**SOURCE MATERIAL**
·····
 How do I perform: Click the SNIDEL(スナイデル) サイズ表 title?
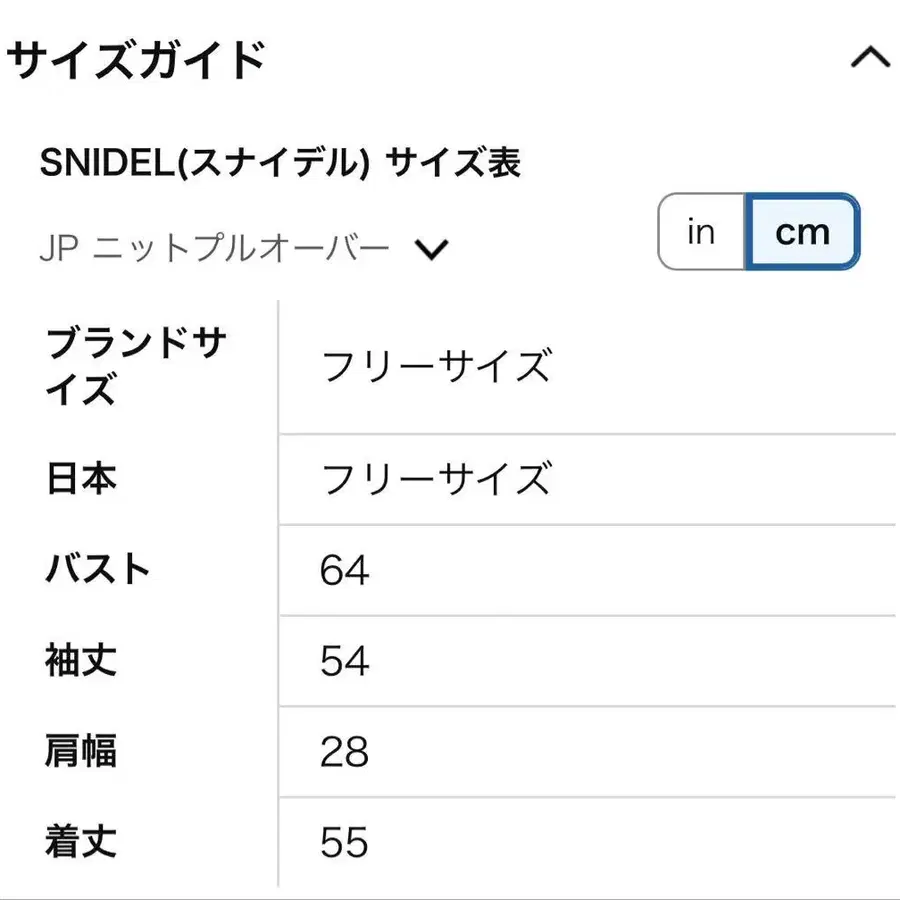coord(280,163)
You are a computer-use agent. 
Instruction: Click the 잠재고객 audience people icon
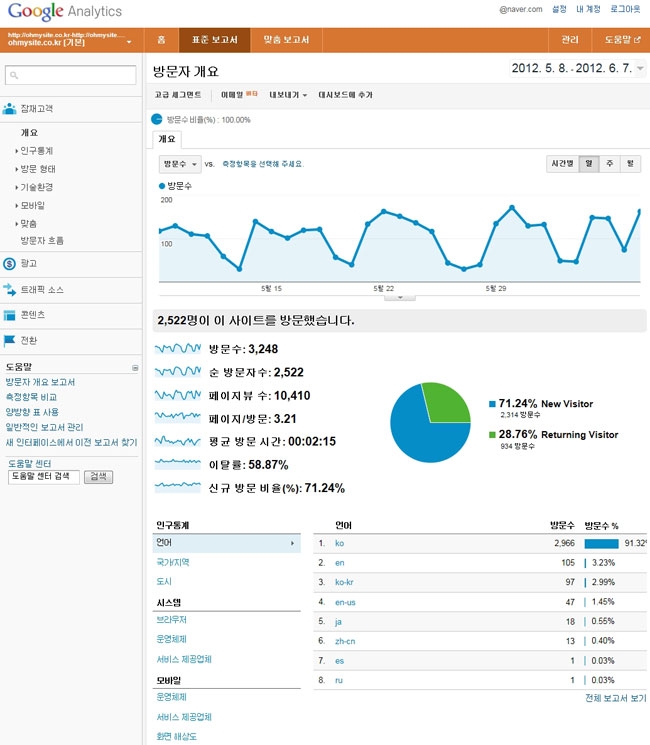(10, 109)

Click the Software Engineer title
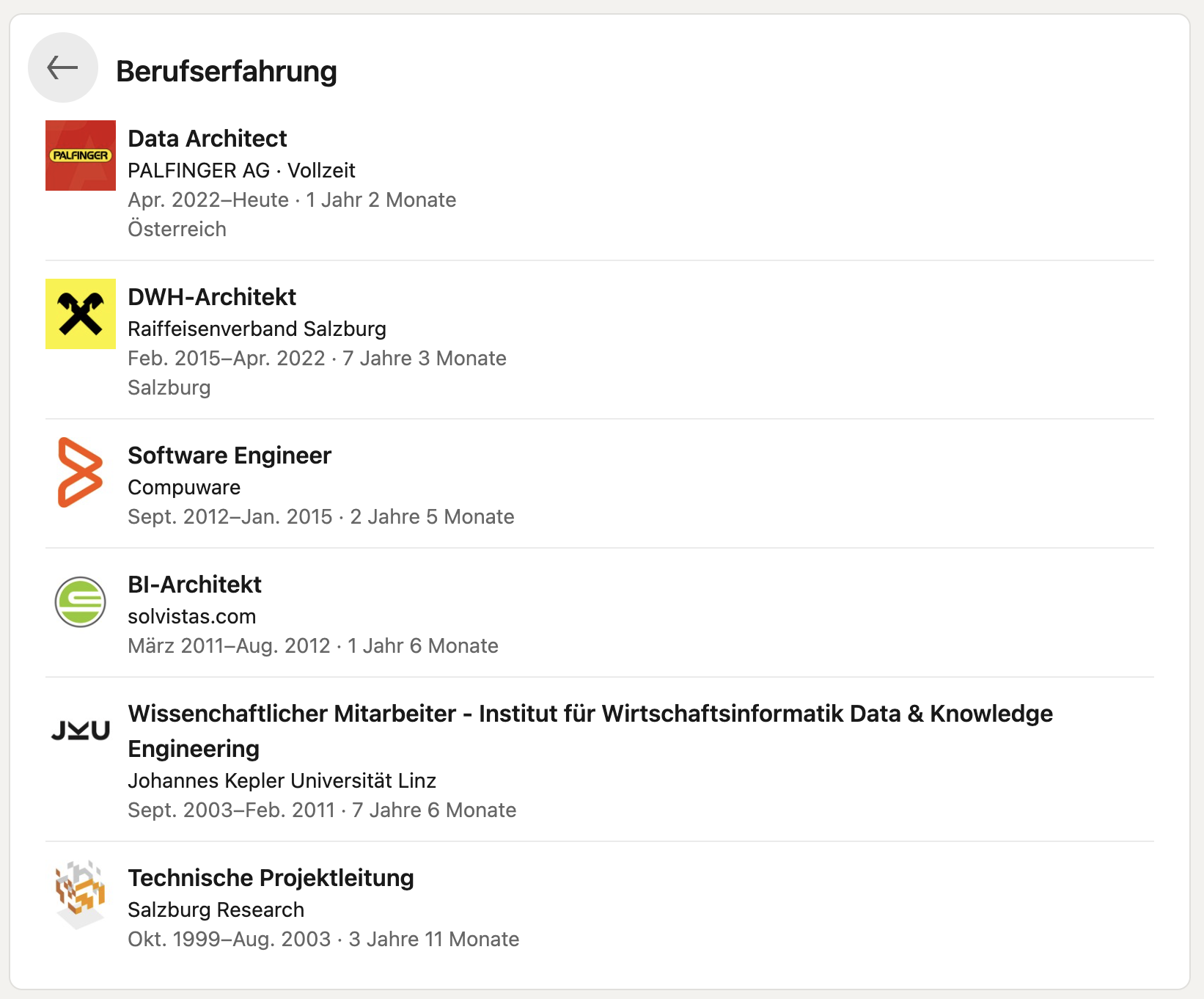(230, 455)
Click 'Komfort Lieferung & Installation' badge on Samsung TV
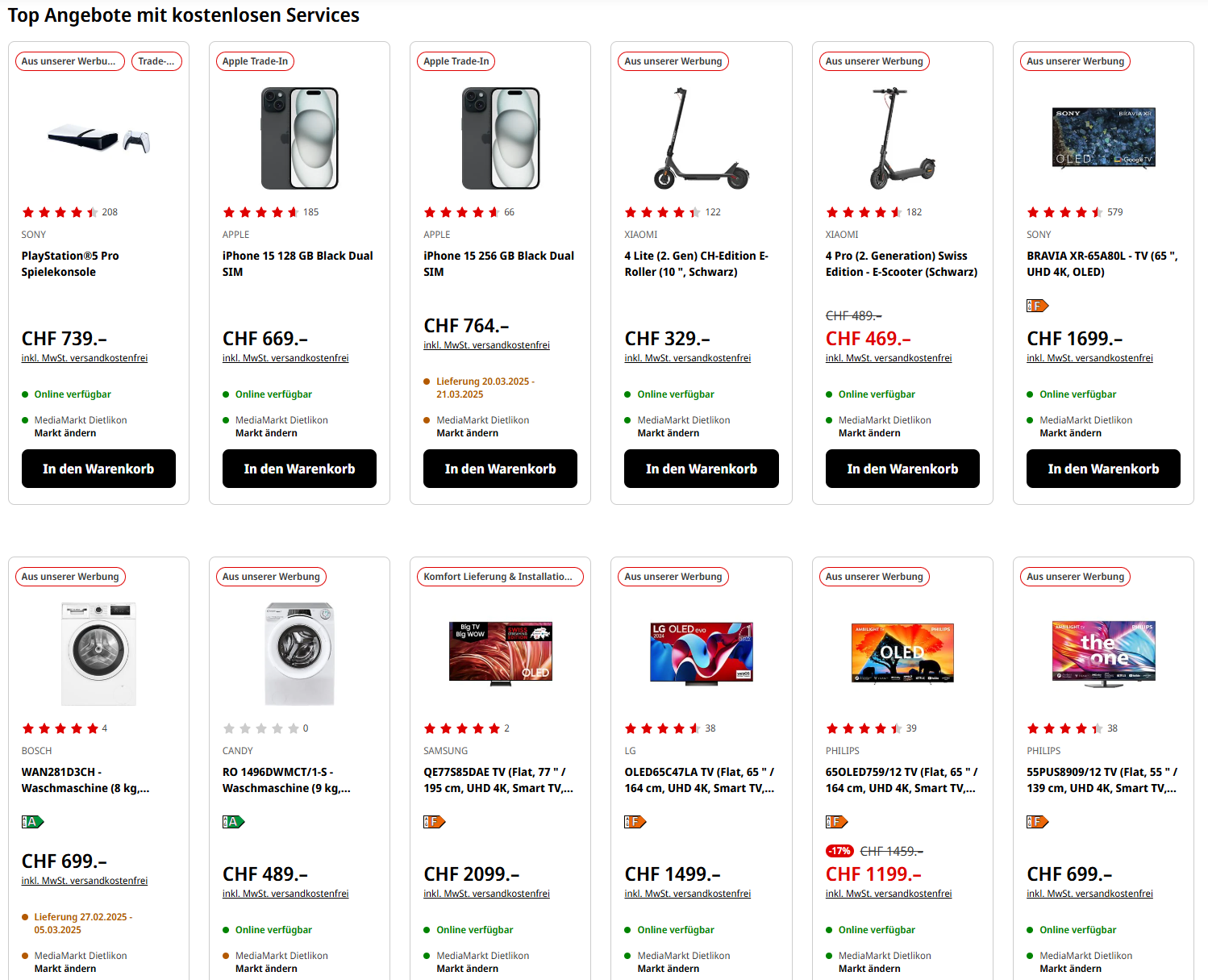Viewport: 1208px width, 980px height. [x=498, y=577]
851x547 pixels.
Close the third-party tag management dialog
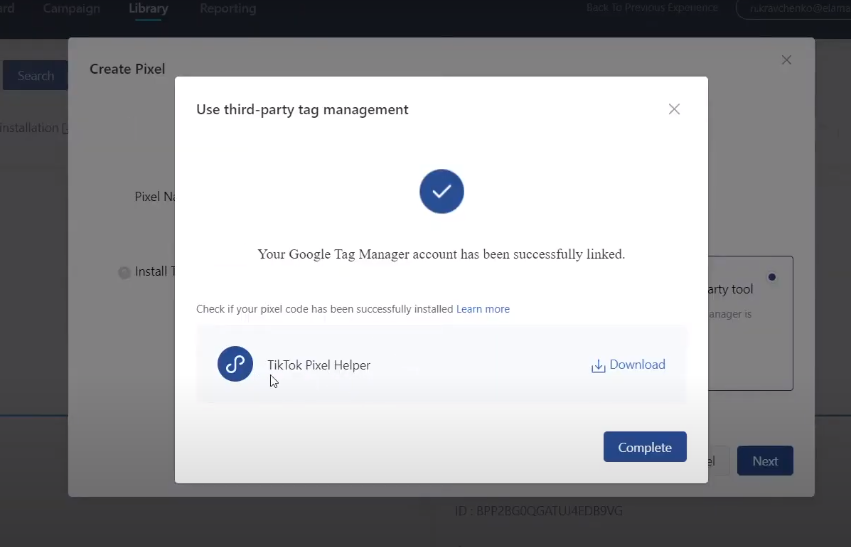(674, 109)
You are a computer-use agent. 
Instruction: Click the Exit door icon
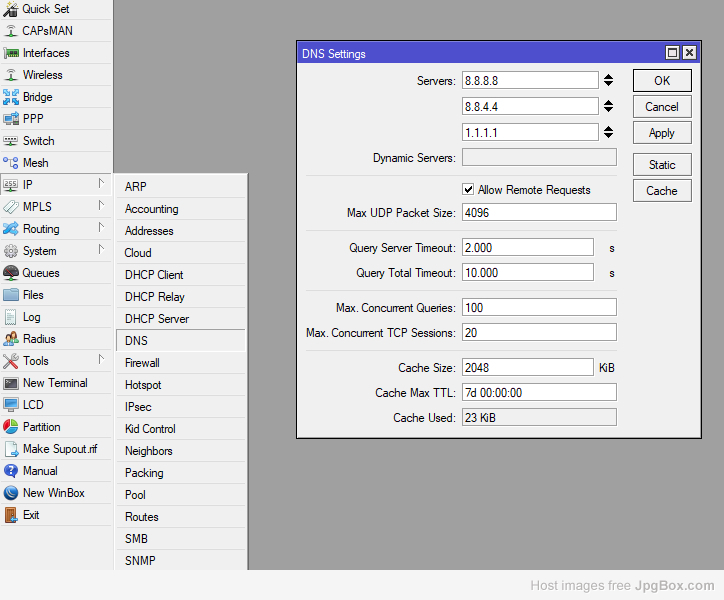11,515
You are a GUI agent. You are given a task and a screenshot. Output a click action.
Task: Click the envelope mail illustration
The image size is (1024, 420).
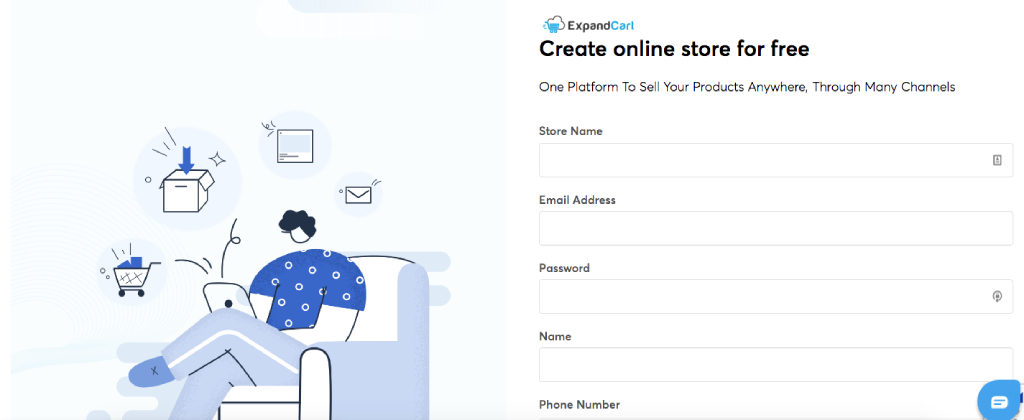click(x=359, y=194)
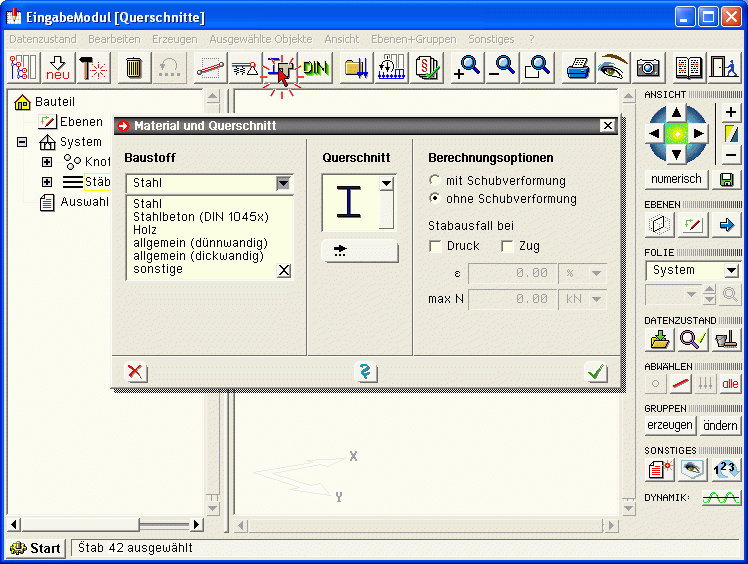Click the green DIN toolbar icon
This screenshot has height=564, width=748.
317,67
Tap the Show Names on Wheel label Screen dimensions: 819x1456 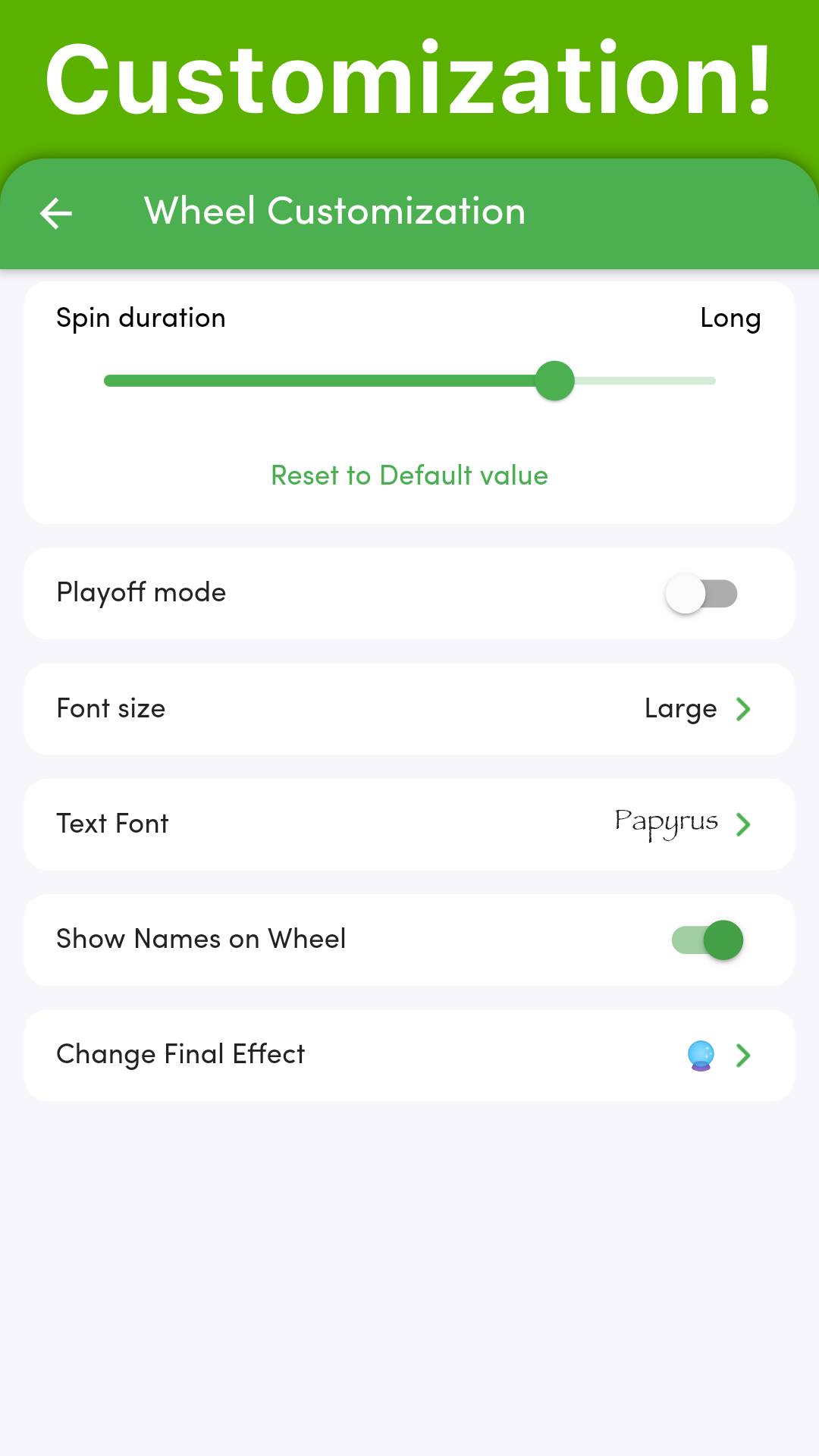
·····
**ASSIGNMENT**
All the records need to be set down word for word, with the images left out.

**ANSWER TO THIS PROBLEM**
 How do I perform: Click the SNIDEL(スナイデル) サイズ表 title?
coord(280,163)
You are a computer-use agent. 
Instruction: Click the 잠재고객 audience people icon
(10, 109)

Click the Software Engineer title
(230, 455)
Click 'Komfort Lieferung & Installation' badge on Samsung TV
Viewport: 1208px width, 980px height. [x=498, y=577]
851x547 pixels.
Close the third-party tag management dialog
(674, 109)
You are a computer-use agent. 
Instruction: Click the Exit door icon
11,515
You are a GUI agent. You are given a task and a screenshot. Output a click action.
Task: Click the envelope mail illustration
The image size is (1024, 420).
click(x=359, y=194)
Click the green DIN toolbar icon
This screenshot has height=564, width=748.
317,67
Tap the Show Names on Wheel label Screen dimensions: 819x1456 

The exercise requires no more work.